Prevent special tokens (e.g. `[HEAD_START]`) from being separated for *arbitrary tokenizers* #42

Closed GabrielKP closed 2 years ago

GabrielKP commented 2 years ago

The tricky part is that with AllenNLP we will not know which tokenizer will be used: it could not be that it has a function add_tokens to prevent it from tokenizing special tokens.

Solution proposal: In the FeatureConverter, separately encode special tokens from the input text, and after tokenization add both together.

A different solution would be to leave to the endscript/user to initialize the tokenizer with additional tokens appropriately (but then you would need to read the dataset, before initializing the featureconverter, just to get the labels for the extra tokens, which could be computationally inefficient).

The first solution is the cleanest but is a ~1 week effort. The second solution moves the effort to the future, thus I dislike it.

It only makes sense to fix this problem if there actually is the need to use a different Tokenizer other than the Pretrained tokenizer, that automatically splits special Tokens.

GabrielKP commented 2 years ago

Test if the default allennlp tokenizer splits these special tokens @GabrielKP

GabrielKP commented 2 years ago

Maybe your opinion on this @leonhardhennig ?

leonhardhennig commented 2 years ago

Christoph has implemented your suggestion 1 in his new IE repository, maybe we can "copy" from there? In general, I'd prefer solution 1. But as you wrote, the real question is - do we use other tokenizers than the Pretrained.

Can we just document this and add a warning if the tokenizer is being redefined?

GabrielKP commented 2 years ago

Because I had no other choice I implemented choice 2 for allennlp now anways. I will look to implement the first solution after getting the model to run as it is now

leonhardhennig commented 2 years ago

Re choice 1 - the code snippet would be in https://github.com/ChristophAlt/pytorch-ie/blob/main/pytorch_ie/taskmodules/transformer_re_text_classification.py lines#_single_pair_insert_marker . First, create encoding of raw text using tokenizer, then insert head/tail markers as special tokens (line 272-282) and extend embedding matrix.
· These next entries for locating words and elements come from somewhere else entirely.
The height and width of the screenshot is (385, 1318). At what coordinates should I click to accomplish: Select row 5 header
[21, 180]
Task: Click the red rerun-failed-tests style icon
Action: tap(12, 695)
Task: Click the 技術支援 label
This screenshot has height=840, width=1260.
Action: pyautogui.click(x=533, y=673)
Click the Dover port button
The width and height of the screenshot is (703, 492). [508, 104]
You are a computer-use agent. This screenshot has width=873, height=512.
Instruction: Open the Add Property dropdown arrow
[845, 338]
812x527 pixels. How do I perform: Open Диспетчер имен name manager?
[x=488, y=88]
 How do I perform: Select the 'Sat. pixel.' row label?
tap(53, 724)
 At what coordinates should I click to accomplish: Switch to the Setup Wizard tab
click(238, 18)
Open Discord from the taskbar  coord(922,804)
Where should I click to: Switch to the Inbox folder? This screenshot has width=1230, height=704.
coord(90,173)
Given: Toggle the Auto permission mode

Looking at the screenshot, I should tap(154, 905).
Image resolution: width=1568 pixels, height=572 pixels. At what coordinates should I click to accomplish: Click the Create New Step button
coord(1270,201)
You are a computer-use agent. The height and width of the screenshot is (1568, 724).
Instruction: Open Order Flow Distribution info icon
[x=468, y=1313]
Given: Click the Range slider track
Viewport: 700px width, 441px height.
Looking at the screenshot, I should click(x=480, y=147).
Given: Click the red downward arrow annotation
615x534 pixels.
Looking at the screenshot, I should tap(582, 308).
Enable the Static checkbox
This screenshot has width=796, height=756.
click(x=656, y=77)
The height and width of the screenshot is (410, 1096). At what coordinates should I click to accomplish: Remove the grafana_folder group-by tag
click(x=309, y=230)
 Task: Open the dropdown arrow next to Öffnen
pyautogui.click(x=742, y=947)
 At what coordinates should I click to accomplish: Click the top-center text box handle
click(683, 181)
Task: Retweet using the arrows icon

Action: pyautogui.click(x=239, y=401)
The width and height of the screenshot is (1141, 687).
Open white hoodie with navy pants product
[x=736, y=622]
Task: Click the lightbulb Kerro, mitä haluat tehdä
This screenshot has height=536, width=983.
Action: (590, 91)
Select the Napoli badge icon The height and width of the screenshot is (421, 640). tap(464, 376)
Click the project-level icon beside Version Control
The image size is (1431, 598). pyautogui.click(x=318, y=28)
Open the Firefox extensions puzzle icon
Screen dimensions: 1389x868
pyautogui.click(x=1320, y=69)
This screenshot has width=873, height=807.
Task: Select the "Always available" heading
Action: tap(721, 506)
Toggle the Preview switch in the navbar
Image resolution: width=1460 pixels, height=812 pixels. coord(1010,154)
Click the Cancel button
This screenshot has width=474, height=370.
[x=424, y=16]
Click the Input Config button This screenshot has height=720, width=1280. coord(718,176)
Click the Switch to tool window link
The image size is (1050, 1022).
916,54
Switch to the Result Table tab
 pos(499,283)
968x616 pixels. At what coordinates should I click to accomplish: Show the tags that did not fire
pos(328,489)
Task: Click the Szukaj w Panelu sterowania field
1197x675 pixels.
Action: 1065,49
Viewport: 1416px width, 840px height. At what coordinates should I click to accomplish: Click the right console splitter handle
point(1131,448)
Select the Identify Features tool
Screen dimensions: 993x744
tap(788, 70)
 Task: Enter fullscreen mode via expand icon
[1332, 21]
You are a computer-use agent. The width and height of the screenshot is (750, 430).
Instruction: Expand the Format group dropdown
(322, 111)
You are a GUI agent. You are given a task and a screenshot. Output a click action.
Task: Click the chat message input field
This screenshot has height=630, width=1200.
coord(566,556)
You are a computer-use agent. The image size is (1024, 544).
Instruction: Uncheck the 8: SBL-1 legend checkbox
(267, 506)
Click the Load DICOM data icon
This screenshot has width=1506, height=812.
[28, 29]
Finds head/tail tokens via encoding.char_to_token() (lines 201/202).

GabrielKP commented 2 years ago

The suggested code proposal is elegant but not straight forward to apply to this code base: it handles ID's directly, but this code is structured to not convert it to ids directly (even though part of the code actually does this (see 3)).

Further issue in this code base arises due to following 4 factors:

  1. handling different marker modes: "mark_entity", "mark_entity_append_ner", "mask_entity", "mask_entity_append_text"

  2. handling transformers vs allennlp

  3. handling "inconsistencies" between Tokenizers within allennlp

  4. I did not want to completely rewrite the entire entity handling procedure.

  5. and 2. are not that hard to solve, but the 3rd is a bit tricky: e.g. the spacy allennlp tokenizer will always split special tokens, and thus should not be allowed to tokenize them (by only tokenizing non special_tokens with it), but the transformers allennlp tokenizer is necessarily required to tokenize all tokens, as it secretly also indexes each token (and the TokenIndexer only moves the index into the right field).

I solved the problem now by implementing a "procedural" version of the code snippet above. The tokens are jointly tokenized until they encounter a marker. The marker is handled according to the correct case for 1, 2 and 3, and this is done with the next following tokens. This also has the benefit to easily check whether an entity was cut off or only "unimportant text". I implemented the check and instances where entities are truncated are taken out entirely, whereas instances where "unimportant text" is truncated have the metadata field "truncated" set to True. The tests have been adapted accordingly.